= SUPPLIED DATA =
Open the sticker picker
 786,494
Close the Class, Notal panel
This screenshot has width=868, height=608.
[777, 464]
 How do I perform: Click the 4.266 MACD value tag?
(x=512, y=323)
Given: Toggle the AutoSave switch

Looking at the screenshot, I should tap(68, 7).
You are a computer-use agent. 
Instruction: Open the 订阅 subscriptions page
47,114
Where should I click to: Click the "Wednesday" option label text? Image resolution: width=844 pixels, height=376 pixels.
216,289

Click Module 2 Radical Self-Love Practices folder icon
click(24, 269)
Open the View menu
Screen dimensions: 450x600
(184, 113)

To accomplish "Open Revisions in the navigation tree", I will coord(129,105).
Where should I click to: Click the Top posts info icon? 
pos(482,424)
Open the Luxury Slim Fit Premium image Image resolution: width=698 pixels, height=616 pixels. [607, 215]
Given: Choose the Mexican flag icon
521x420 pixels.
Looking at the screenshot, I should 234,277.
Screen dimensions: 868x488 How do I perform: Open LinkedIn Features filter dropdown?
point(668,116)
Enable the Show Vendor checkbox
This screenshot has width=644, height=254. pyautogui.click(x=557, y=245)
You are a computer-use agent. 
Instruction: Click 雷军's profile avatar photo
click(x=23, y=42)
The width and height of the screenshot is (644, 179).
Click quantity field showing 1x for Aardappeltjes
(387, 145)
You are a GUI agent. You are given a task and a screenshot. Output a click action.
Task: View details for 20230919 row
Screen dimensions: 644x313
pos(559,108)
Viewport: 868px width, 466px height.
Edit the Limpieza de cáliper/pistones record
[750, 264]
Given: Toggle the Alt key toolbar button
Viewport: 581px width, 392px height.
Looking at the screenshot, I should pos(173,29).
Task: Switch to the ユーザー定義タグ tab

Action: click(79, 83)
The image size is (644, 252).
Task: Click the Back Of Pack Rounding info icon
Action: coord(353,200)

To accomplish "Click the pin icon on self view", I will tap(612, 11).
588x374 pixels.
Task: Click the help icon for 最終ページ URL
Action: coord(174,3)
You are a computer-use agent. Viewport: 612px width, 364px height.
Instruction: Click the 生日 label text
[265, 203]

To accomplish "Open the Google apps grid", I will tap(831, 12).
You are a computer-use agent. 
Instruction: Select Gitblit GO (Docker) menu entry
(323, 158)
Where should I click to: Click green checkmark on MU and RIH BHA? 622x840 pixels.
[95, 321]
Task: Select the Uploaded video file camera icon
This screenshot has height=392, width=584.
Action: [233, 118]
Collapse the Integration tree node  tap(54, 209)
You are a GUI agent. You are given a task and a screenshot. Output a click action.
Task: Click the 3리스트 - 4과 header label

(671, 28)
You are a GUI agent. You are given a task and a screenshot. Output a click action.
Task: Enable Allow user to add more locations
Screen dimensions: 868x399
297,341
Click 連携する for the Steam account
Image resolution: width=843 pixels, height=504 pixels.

= WORK REQUIRED =
Go through the records above and repeat each one exactly.

= ANSWER SECTION =
Open the sticker picker
 786,494
Close the Class, Notal panel
This screenshot has width=868, height=608.
[777, 464]
 How do I perform: Click the 4.266 MACD value tag?
(x=512, y=323)
Given: Toggle the AutoSave switch

Looking at the screenshot, I should tap(68, 7).
You are a computer-use agent. 
Instruction: Open the 订阅 subscriptions page
47,114
Where should I click to: Click the "Wednesday" option label text? Image resolution: width=844 pixels, height=376 pixels.
216,289

Click Module 2 Radical Self-Love Practices folder icon
click(24, 269)
Open the View menu
Screen dimensions: 450x600
(184, 113)

To accomplish "Open Revisions in the navigation tree", I will coord(129,105).
Where should I click to: Click the Top posts info icon? 
pos(482,424)
Open the Luxury Slim Fit Premium image Image resolution: width=698 pixels, height=616 pixels. [607, 215]
Given: Choose the Mexican flag icon
521x420 pixels.
Looking at the screenshot, I should 234,277.
Screen dimensions: 868x488 How do I perform: Open LinkedIn Features filter dropdown?
point(668,116)
Enable the Show Vendor checkbox
This screenshot has width=644, height=254. pyautogui.click(x=557, y=245)
You are a computer-use agent. 
Instruction: Click 雷军's profile avatar photo
click(x=23, y=42)
The width and height of the screenshot is (644, 179).
Click quantity field showing 1x for Aardappeltjes
(387, 145)
You are a GUI agent. You are given a task and a screenshot. Output a click action.
Task: View details for 20230919 row
Screen dimensions: 644x313
pos(559,108)
Viewport: 868px width, 466px height.
Edit the Limpieza de cáliper/pistones record
[750, 264]
Given: Toggle the Alt key toolbar button
Viewport: 581px width, 392px height.
Looking at the screenshot, I should pos(173,29).
Task: Switch to the ユーザー定義タグ tab

Action: click(79, 83)
The image size is (644, 252).
Task: Click the Back Of Pack Rounding info icon
Action: coord(353,200)

To accomplish "Click the pin icon on self view", I will tap(612, 11).
588x374 pixels.
Task: Click the help icon for 最終ページ URL
Action: coord(174,3)
You are a computer-use agent. Viewport: 612px width, 364px height.
Instruction: Click the 生日 label text
[265, 203]

To accomplish "Open the Google apps grid", I will tap(831, 12).
You are a computer-use agent. 
Instruction: Select Gitblit GO (Docker) menu entry
(323, 158)
Where should I click to: Click green checkmark on MU and RIH BHA? 622x840 pixels.
[95, 321]
Task: Select the Uploaded video file camera icon
This screenshot has height=392, width=584.
Action: [233, 118]
Collapse the Integration tree node  tap(54, 209)
You are a GUI agent. You are given a task and a screenshot. Output a click action.
Task: Click the 3리스트 - 4과 header label

(671, 28)
You are a GUI agent. You are given a task and a screenshot. Output a click action.
Task: Enable Allow user to add more locations
Screen dimensions: 868x399
297,341
Click 連携する for the Steam account
Image resolution: width=843 pixels, height=504 pixels.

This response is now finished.